* **Material for the task**:
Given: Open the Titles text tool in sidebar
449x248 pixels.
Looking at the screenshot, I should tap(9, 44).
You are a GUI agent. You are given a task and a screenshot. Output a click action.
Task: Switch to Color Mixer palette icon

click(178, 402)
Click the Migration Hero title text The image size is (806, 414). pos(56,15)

...

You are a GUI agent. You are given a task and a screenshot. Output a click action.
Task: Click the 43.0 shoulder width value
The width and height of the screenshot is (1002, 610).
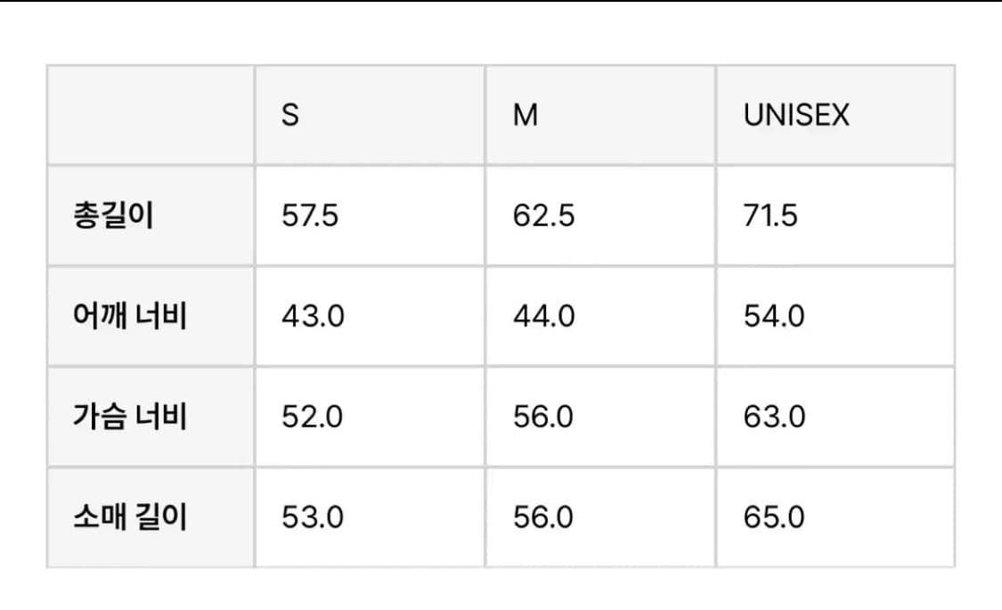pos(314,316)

---

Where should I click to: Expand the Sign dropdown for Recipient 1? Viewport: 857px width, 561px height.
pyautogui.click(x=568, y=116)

* **Goal of the exercise**: Reproduce the entries from the line containing "Given: Open the Titles text tool in sidebar" through the line containing "Click the Migration", both included, with nothing else.

* **In response**:
Given: Open the Titles text tool in sidebar
449x248 pixels.
Looking at the screenshot, I should tap(9, 44).
You are a GUI agent. You are given a task and a screenshot. Output a click action.
Task: Switch to Color Mixer palette icon

click(178, 402)
Click the Migration Hero title text The image size is (806, 414). pos(56,15)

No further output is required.